En revanche, ils précisent que le locuteur ne fait pas appel à ces représentations mentales à chaque fois qu’il entend une expression idiomatique : les métaphores conceptuelles ne font que sous-tendre la compréhension de l’idiome en question (nous ne sommes pas nécessairement conscients que des domaines conceptuels différents sont associés de façon métaphorique lorsqu’une expression idiomatique est prononcée à un moment T). En 1992, Gibbs remarque que ces participants déduisent exactement les mêmes inférences pour les

61 mêmes idiomes que l’expérience de Gibbs et O’Brien (1990) : il en conclut que c’est une preuve supplémentaire de l’existence des métaphores conceptuelles que Lakoff et Johnson défendent (Gibbs, 1992a). Enfin, Thibodeau et Durgin (2008) ont remarqué que le temps de lecture d’une métaphore créative est plus court lorsqu’elle est précédée d’une métaphore conventionnelle relevant de la même métaphore conceptuelle. Par exemple, la phrase

« Otherwise my claws would come out » (ANGER IS A DANGEROUS ANIMAL) a été lue plus rapidement par les participants lorsqu’elle était précédée de l’expression leash my anger (ANGER IS A DANGEROUS ANIMAL) que lorsqu’elle était précédée de l’expression let off some steam (ANGER IS HEAT – Thibodeau et Durgin, 2008, p. 17). Pour Thibodeau et Durgin (2008), ces résultats prouvent également l’existence des métaphores conceptuelles.
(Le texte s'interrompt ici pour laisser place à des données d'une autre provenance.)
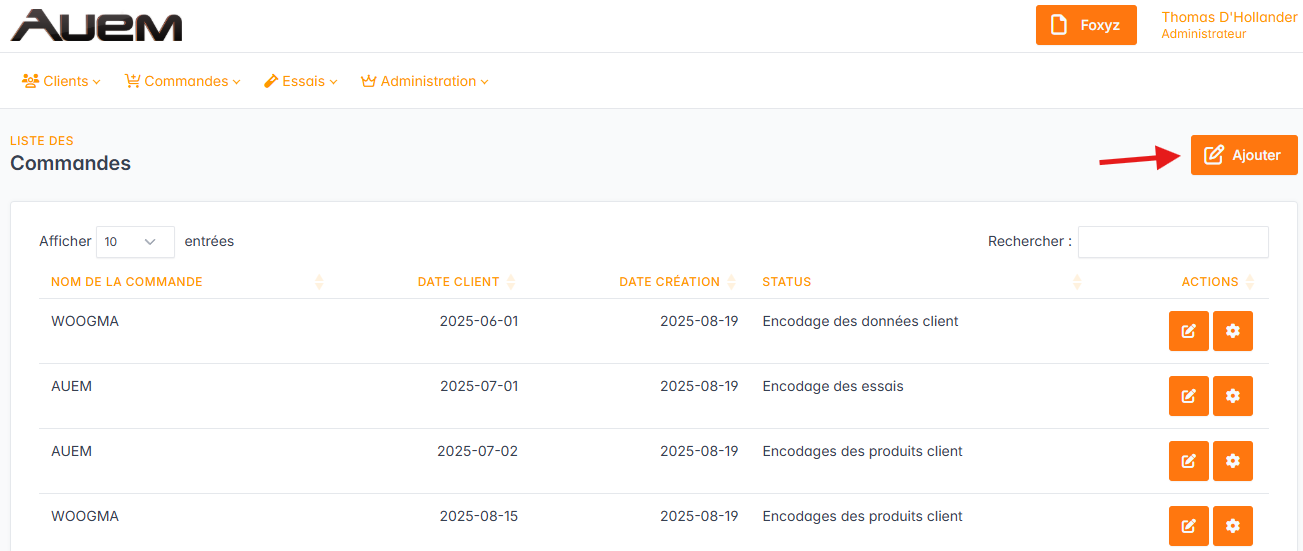The height and width of the screenshot is (551, 1303).
Task: Open the Essais menu
Action: point(301,81)
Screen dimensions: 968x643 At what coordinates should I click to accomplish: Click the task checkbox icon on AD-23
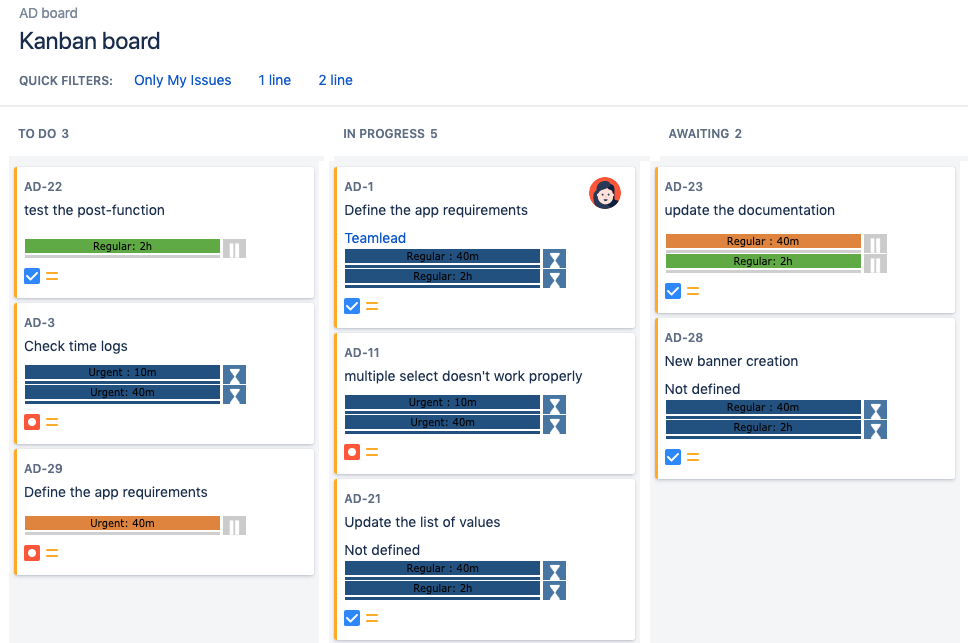click(x=673, y=291)
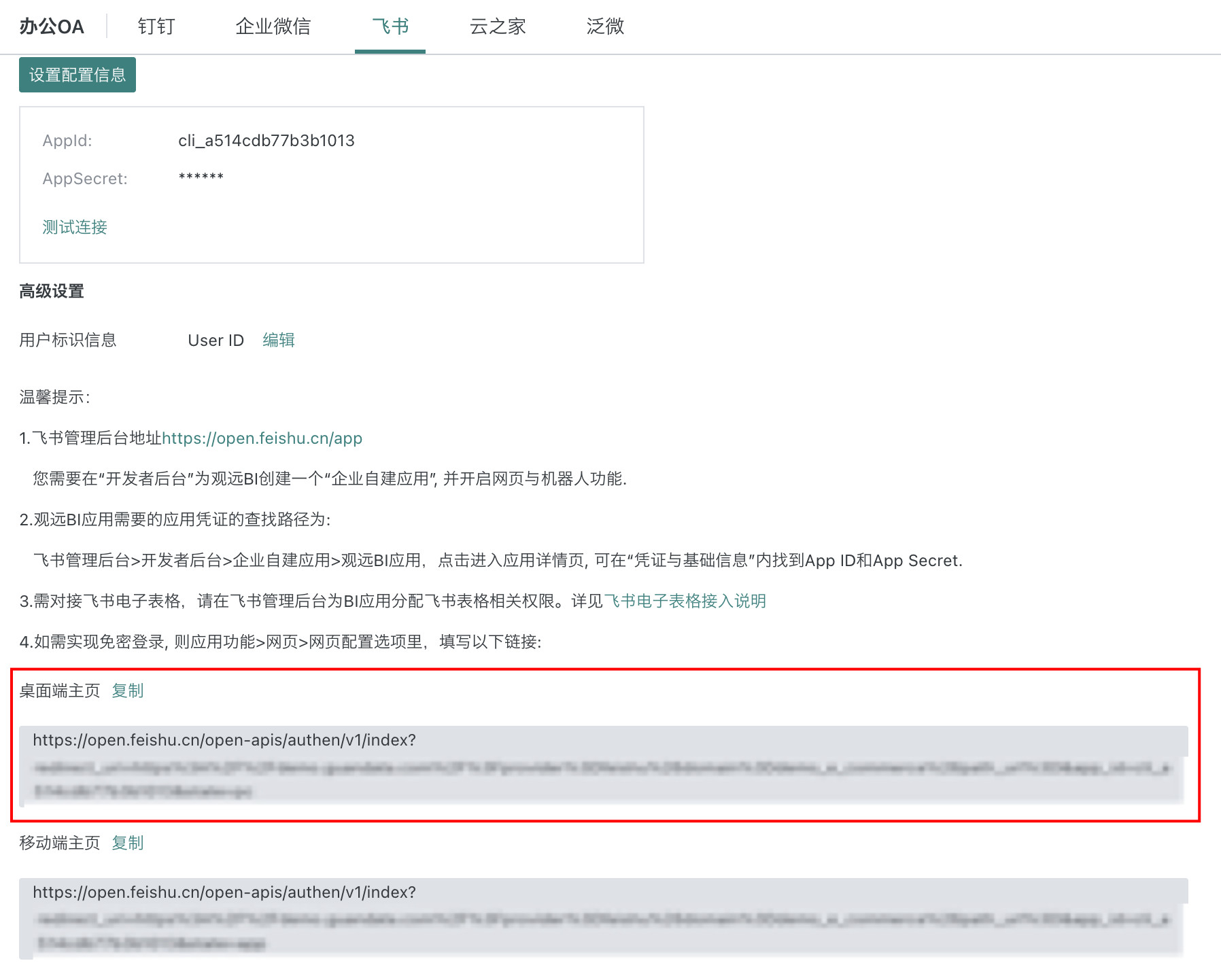Edit the 用户标识信息 via 编辑 link
This screenshot has width=1221, height=980.
click(279, 340)
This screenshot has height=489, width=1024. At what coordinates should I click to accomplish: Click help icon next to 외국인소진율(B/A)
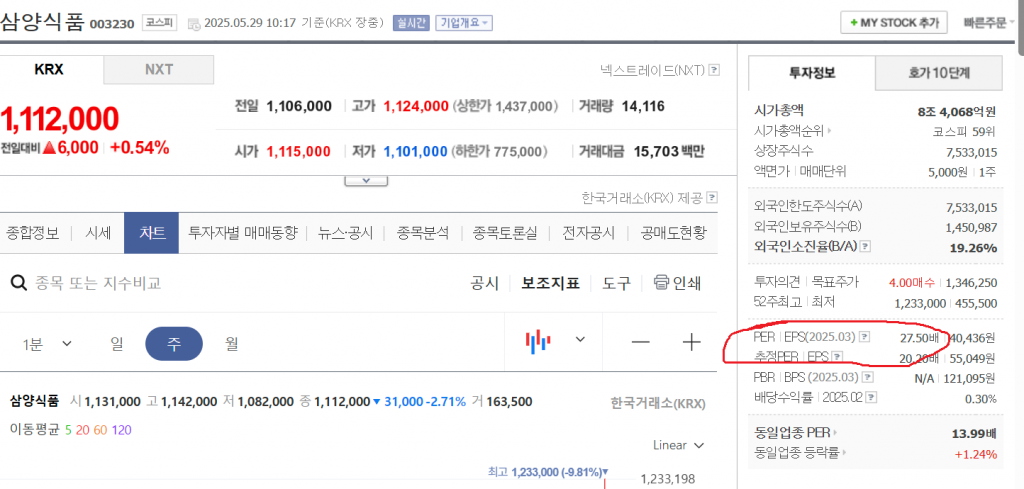point(865,246)
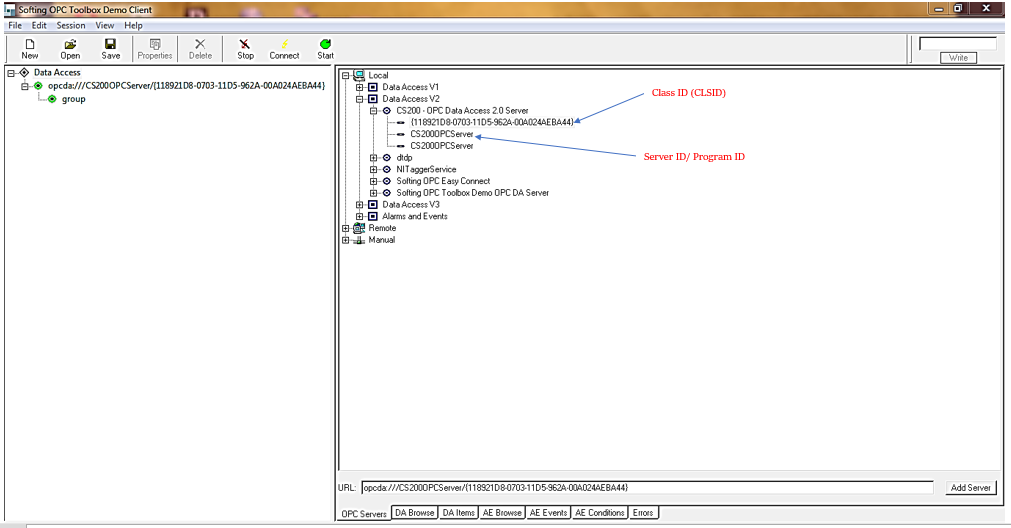This screenshot has height=528, width=1011.
Task: Open the Session menu
Action: coord(71,25)
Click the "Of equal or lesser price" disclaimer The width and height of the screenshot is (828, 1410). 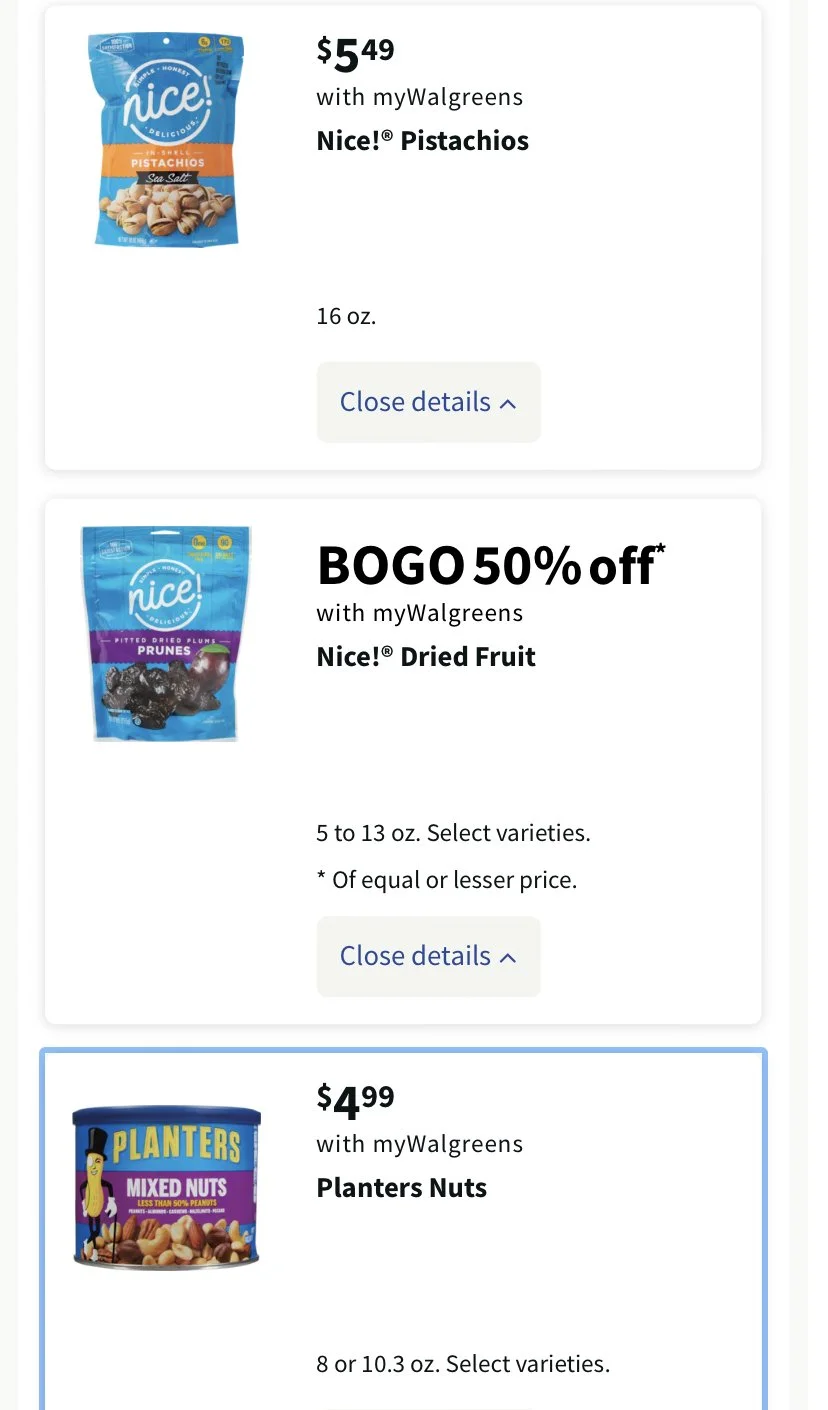point(447,880)
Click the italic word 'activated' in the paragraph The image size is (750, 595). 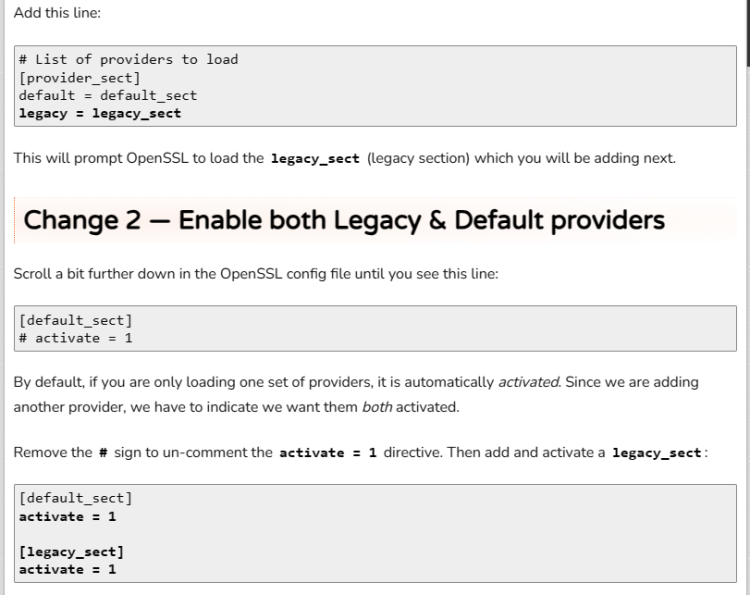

Du point de vue d’apprenants de langue seconde, si les métaphores conceptuelles au sens de Lakoff et Johnson existent bel et bien, il est alors difficile d’imaginer comment ces derniers pourraient être amenés à y avoir accès et à se les approprier. Les langues et les cultures ne s’attardant pas sur les mêmes particularités d’un évènement donné (Kövecses, 2005, pp. 246, 286-287), il est difficile d’envisager que les apprenants les remarquent par eux-mêmes sans y avoir été sensibilisés au préalable – par le biais de pratiques didactiques explicites, par exemple. A titre d’illustration, si les anglophones se focalisent sur la chaleur que l’on peut ressentir lorsque l’on est en colère, les locuteurs des langues asiatiques s’attardent sur l’augmentation de la tension artérielle que cette émotion suscite. Kövecses (2014) parle de « differential experiential focus ». Ainsi, même si de nombreuses expériences humaines semblent être universelles, elles ne sont pas perçues, représentées, et donc lexicalisées, de la même manière. C’est tout un système conceptuel nouveau qu’il faut donc construire en parallèle d’un système conceptuel déjà existant pour les apprenants de langue.